En supériorité numérique, les Stéphanois n'ont pas réussi à prendre le dessus sur Reims, samedi dernier (1-0). Une incapacité à inverser la tendance qui révèle les limites physiques à l'ASSE. Analyse dans le dernier Sainté Night Club.
La défaite des Verts à Auguste Delaune a laissé des traces. D'abord, elle met un coup d'arrêt à un optimisme relancé après la victoire contre Clermont (1-0). Surtout, elle fragilise définitivement la position d'Eirik Horneland. En cause, la gestion de son effectif, alors incapable de revenir au score face à une formation rémoise réduite à 10.
Des Stéphanois en manque d'énergie ?
En interne, la condition physique des joueurs fait jaser. La relation entre Eirik Horneland et Donough Holohan, responsable de la performance, serait même à l'arrêt. Et, sur le terrain, l'équipe peine à répondre présent, faute du carburant nécessaire pour remettre le pied à l'étrier.
"Il y a une vraie érosion du contenu, voire une absence totale par moments", commente Patrick Guillou lors du dernier SNC. Comment se fait-il qu’à la 70ᵉ minute, alors que tu es en supériorité, tu n’arrives plus à changer de rythme, à mettre du pressing tout terrain, à provoquer des duels, à harceler le porteur, à faire des contre-efforts ? Parce que le contre-effort, c’est de l’énergie."
"Chacun joue sa partition dans son coin."
Toutefois, le manque de réaction pourrait trouver sa source ailleurs, analyse Hervé, chroniqueur pour Peuple Vert. "Même dans les attitudes, on sent quelque chose". Lucas Stassin, notamment, malgré une passe décisive face à Clermont. "Je n’ai pas senti un joueur qui a envie de marquer, de faire gagner son équipe, poursuit Hervé. J’ai senti un gars qui veut surtout redorer son image. C’est un joueur qui cherche à se racheter une conscience, pas un gars affamé."
Car les Stéphanois, plutôt que de vouloir faire gagner l’ASSE, semblent surtout avoir des envies d’ailleurs. "Chacun joue pour soi. Tardieu, depuis qu’il sait que son contrat ne sera pas renouvelé, s’est un peu relâché, observe le chroniqueur.
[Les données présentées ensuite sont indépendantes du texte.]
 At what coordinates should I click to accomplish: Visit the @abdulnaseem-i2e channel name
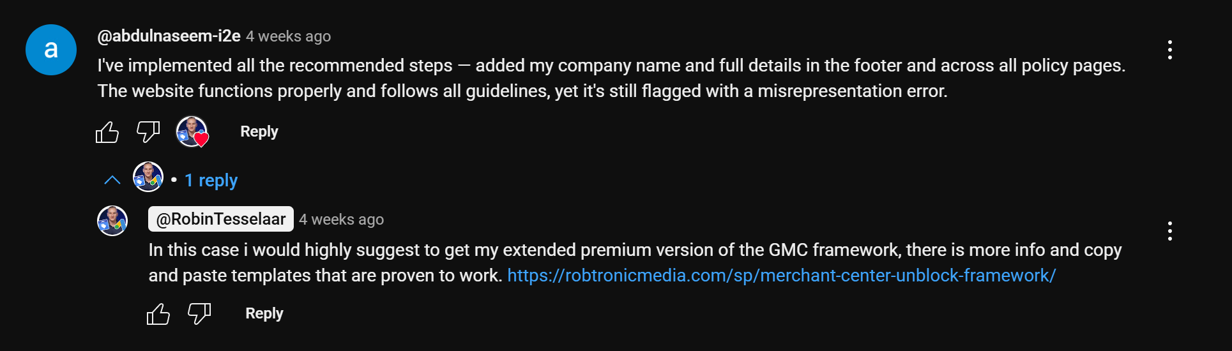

Résultat : chacun joue sa partition dans son coin. Et forcément, il n’y a aucune cohésion. Tu sens cette impression que c’est toujours à l’autre de faire le boulot. Dans les déclarations, chacun se renvoie la balle pour dire : Ce n’est pas ma faute."
Eirik Horneland premier fautif de ce malaise à l'ASSE ?
Régulièrement pointé du doigt ces dernières semaines, Eirik Horneland interroge sur son coaching. Certes, le coach norvégien est plombé par les blessures. Mais la rentrée de Ferreira, comme les entrées tardives de Miladinovic ou Duffus, soulèvent de vraies questions.
"Même s’il a voulu faire des associations en tenant compte des blessures précoces, il avait encore des cartouches à utiliser, observe Patrick Guillou. Avec cinq changements possibles, un entraîneur doit maintenant être jugé aussi là-dessus. Et là, force est de constater que ça n’a pas du tout fonctionné. Sur ce match-là, il s’est complètement planté."
Un problème récurrent depuis le début de saison. "Il faut la modestie nécessaire pour ne pas penser que tu vas marcher sur la Ligue 2. La réalité, c’est qu’il y a des clubs qui travaillent mieux que Saint-Étienne aujourd’hui. Beaucoup mieux."